Le projet d’éclairage public solaire de Dschang, financé par la KFW, vient d’être lancé par une vaste campagne de mobilisation et de sensibilisation des parties prenantes à jouer leurs rôles, afin de garantir une bonne réalisation du projet à venir, tout en assurant sa pérennisation dans le temps.

Du lundi 11 au mercredi 13 avril 2016, la salle des réunions du bâtiment "B" de l’hôtel de ville de Dschang a abrité un atelier co-organisé par le FEICOM, la KFW et la commune de Dschang. Le thème de la rencontre a porté sur la "Formation sur l’intégration de la participation citoyenne dans le processus de développement local."

Cet atelier a eu pour objectif global « (…) d’améliorer les capacités des parties prenantes locales à l’établissement d’un cadre de concertation, dans le cycle des projets de développement communaux. » Sur le plan didactique, l’atteinte de ce résultat ultime est passée par une succession de marches d’escalier, visant à renforcer et à faciliter l’acquisition de connaissances pratiques par les participants, dans toutes les étapes du cycle d’un projet.

Ces grandes étapes du cycle d’un projet pouvant se résumer en : la présentation des différentes options de participation citoyenne, envisageables dans un processus de développement ; la présentation des différents niveaux d’implication des bénéficiaires d’un projet ; l’identification du rôle des parties prenantes au développement local, dans le contexte actuel de décentralisation.

Dschang n’a été que la première des douze communes dans lesquelles des ateliers de ce genre vont se dérouler au Cameroun. En effet, à travers le Programme de décentralisation FEICOM-villes moyennes (PDFVM), la KFW a lancé un concours sous forme d’appel à projets en 2013, à l’intention des trois cent soixante communes que compte le pays. Dans cette première phase de sa campagne d’appuis financiers, seules douze communes ont été récompensées, à travers le financement d’un projet sélectionné.

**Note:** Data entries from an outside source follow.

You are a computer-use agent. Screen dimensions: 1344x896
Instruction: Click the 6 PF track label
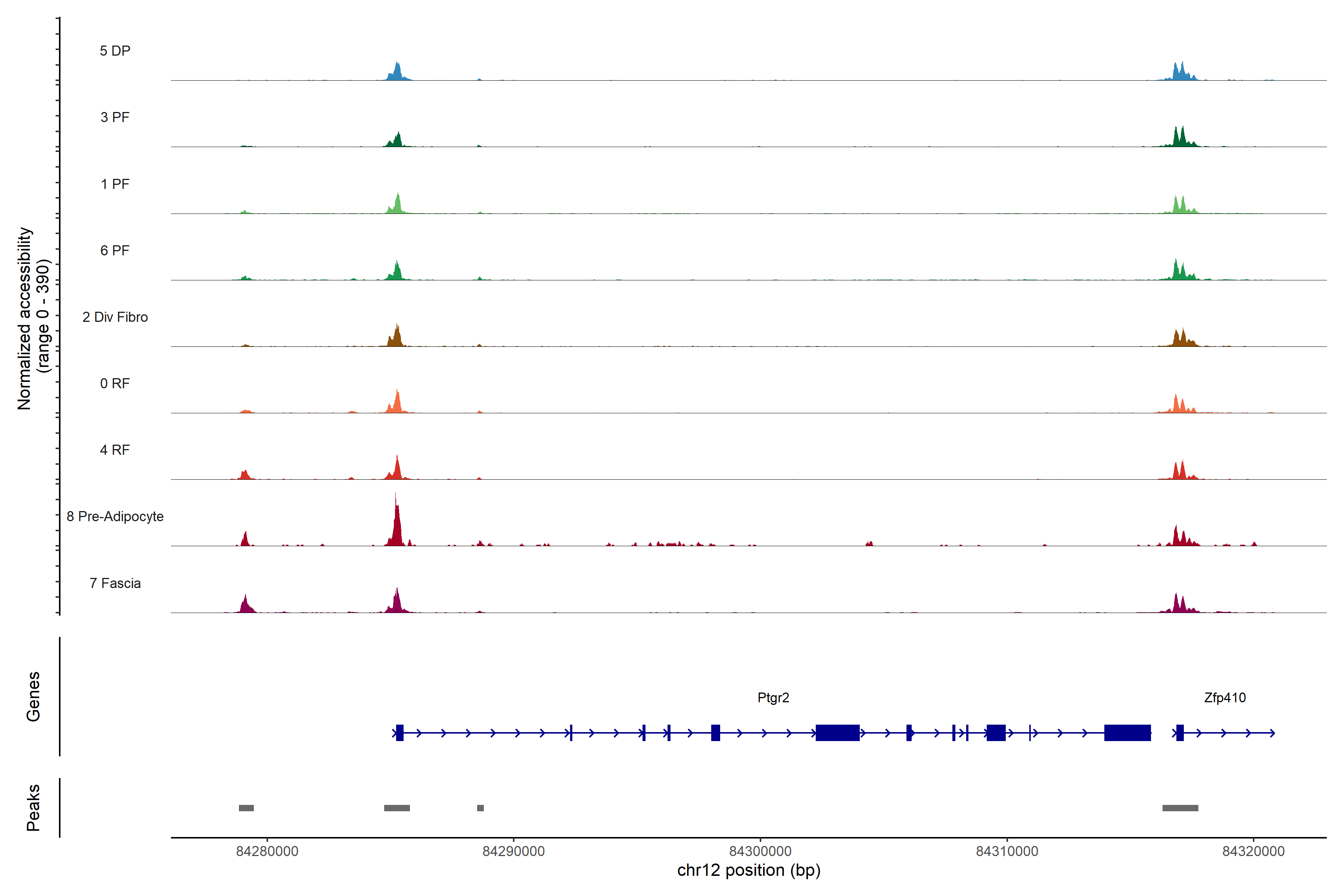[115, 250]
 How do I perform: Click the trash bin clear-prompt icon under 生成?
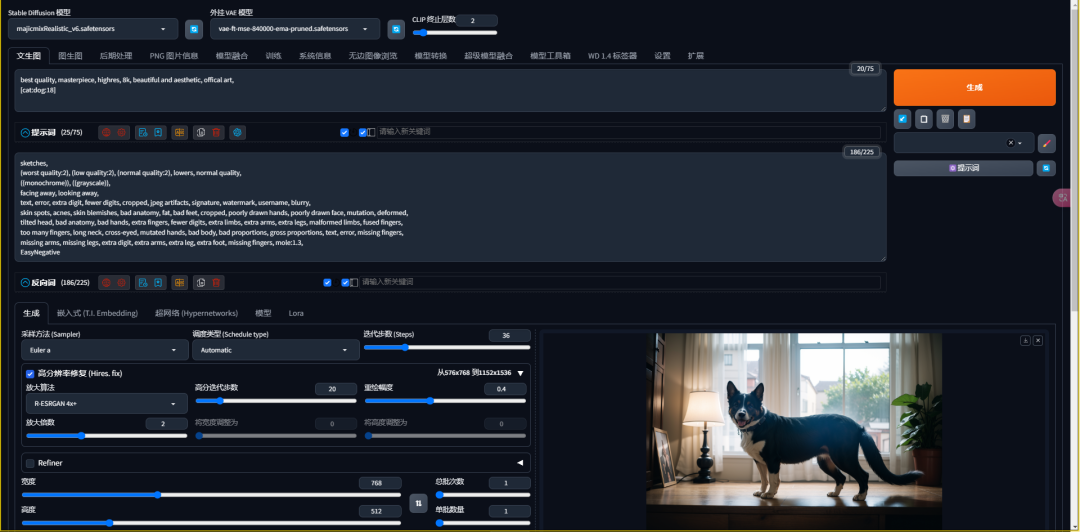(945, 119)
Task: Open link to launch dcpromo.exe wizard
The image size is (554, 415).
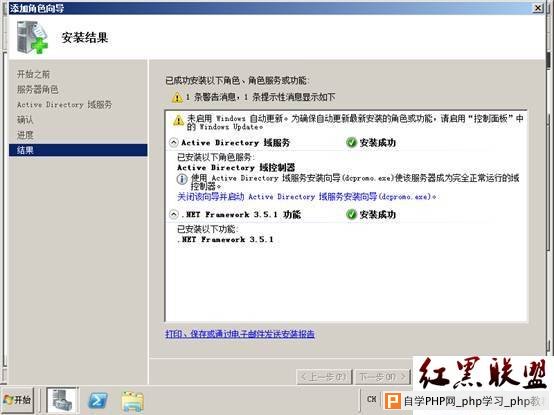Action: point(307,196)
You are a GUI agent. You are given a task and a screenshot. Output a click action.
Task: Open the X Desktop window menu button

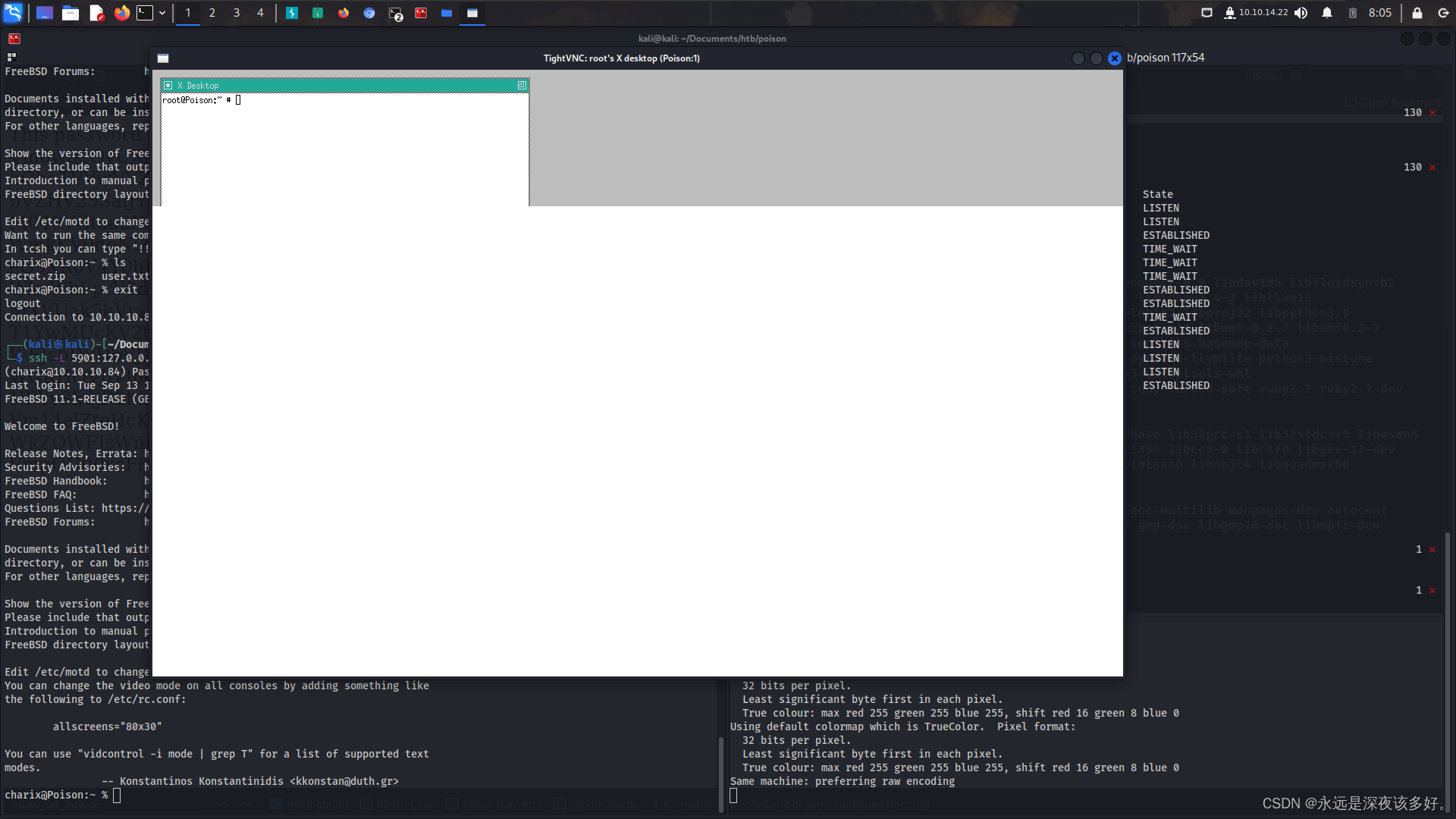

Dans le cas spécifique de Dschang, le projet retenu a porté sur l’éclairage public solaire. Les travaux de ces trois derniers jours ont sonné donc telle l’entrée en matière, d’une vaste campagne de mobilisation et de sensibilisation des parties prenantes à jouer, chacune leur rôle, afin de garantir une bonne réalisation du projet à venir, tout en assurant sa pérennisation dans le temps.

Selon les cas, le soutien financier apporté par la KFW via le PDFVM peut être total ou partiel. Pour des projets essentiellement sociaux, telle à Dschang, le bénéficiaire supportera 10% du coût total du projet. Les 90% restant étant un don de la KFW. Dans le cas des projets sociaux et générateurs de revenus à la fois, la répartition est de : 10% pour la commune, 60% de subvention et 30% de prêt. Et dans le cas des projets essentiellement générateurs de revenus, cette répartition est de : 10% pour la commune, 30% de subvention et 60% de prêt.

Comme la série de rencontres ouvertes par Dschang sont des ateliers de renforcement de capacités et de production à la fois, les participants ont mis en exergue les compétences acquises pour produire quelques outils et documents, capables de faciliter la mise en œuvre des actions programmées.

Cet atelier s’est déroulé en présence de Sali Souaïbou, directeur régional FEICOM-Ouest ; et de Daniel Rolot, chef de mission assistance technique du Programme de décentralisation FEICOM-villes moyennes (PDFVM).

Les participants ont été non seulement des conseillers municipaux, des membres de l’exécutif et des agents communaux de Dschang, mais aussi des organisations de la société civile et des services déconcentrés de l’Etat. Les travaux ont été facilités par deux experts en ingénieurie sociale : Oussematou Dameni, coordinator of Integrated development foundation ; et Théophile Sobngwi, executive secretary of Research institute for developement.